Records from a data source:
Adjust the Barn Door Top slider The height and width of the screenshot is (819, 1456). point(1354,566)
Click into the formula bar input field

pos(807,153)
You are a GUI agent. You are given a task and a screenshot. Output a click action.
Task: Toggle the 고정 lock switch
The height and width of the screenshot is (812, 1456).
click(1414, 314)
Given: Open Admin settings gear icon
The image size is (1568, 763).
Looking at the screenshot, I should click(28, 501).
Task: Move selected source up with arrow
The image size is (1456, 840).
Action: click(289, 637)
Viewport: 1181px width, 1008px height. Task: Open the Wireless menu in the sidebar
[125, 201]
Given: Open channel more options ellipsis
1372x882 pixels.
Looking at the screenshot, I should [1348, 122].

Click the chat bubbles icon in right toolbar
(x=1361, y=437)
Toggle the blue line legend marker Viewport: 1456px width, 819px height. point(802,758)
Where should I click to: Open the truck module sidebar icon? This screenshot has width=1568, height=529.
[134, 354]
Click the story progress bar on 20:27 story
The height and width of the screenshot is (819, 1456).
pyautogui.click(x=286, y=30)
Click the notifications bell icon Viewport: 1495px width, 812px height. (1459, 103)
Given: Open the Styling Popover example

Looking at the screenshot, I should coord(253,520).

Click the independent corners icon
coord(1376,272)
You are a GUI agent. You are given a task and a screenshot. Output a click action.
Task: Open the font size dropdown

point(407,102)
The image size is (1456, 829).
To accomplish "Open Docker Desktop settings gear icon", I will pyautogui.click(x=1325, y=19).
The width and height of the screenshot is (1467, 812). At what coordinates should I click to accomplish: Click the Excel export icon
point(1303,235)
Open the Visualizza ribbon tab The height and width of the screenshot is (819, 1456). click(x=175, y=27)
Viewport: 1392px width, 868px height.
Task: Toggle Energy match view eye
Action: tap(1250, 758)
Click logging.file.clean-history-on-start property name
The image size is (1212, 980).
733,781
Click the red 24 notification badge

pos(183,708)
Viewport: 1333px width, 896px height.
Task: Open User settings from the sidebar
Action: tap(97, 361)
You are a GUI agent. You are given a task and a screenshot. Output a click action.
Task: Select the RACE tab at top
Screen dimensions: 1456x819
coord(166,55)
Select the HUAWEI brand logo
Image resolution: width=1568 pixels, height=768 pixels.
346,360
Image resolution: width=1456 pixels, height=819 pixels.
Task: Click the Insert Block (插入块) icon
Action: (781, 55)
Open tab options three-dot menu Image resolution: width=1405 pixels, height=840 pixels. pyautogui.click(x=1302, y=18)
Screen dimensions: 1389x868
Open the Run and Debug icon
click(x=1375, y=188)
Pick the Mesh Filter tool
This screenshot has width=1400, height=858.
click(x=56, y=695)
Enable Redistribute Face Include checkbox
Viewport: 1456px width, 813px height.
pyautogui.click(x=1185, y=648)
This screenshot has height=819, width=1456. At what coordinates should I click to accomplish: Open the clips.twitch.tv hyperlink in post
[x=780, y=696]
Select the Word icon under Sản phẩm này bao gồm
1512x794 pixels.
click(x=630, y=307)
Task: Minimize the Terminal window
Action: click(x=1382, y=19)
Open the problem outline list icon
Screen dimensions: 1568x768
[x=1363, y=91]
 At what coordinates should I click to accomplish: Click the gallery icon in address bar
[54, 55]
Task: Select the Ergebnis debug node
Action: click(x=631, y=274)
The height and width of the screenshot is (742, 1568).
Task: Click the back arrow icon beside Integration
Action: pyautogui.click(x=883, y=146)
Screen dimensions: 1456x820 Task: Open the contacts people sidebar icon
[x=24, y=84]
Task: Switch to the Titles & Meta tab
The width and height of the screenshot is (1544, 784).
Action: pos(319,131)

▶ _TASK TO CARRY OUT_
Restate exactly the records above from their first line through the line that holds "Toggle the blue", please, including both and leaving out all others.

▶ _WRITTEN RESPONSE_
Adjust the Barn Door Top slider The height and width of the screenshot is (819, 1456). point(1354,566)
Click into the formula bar input field

pos(807,153)
You are a GUI agent. You are given a task and a screenshot. Output a click action.
Task: Toggle the 고정 lock switch
The height and width of the screenshot is (812, 1456).
click(1414, 314)
Given: Open Admin settings gear icon
The image size is (1568, 763).
Looking at the screenshot, I should click(28, 501).
Task: Move selected source up with arrow
The image size is (1456, 840).
Action: click(289, 637)
Viewport: 1181px width, 1008px height. Task: Open the Wireless menu in the sidebar
[125, 201]
Given: Open channel more options ellipsis
1372x882 pixels.
Looking at the screenshot, I should [1348, 122].

Click the chat bubbles icon in right toolbar
(x=1361, y=437)
Toggle the blue line legend marker Viewport: 1456px width, 819px height. point(802,758)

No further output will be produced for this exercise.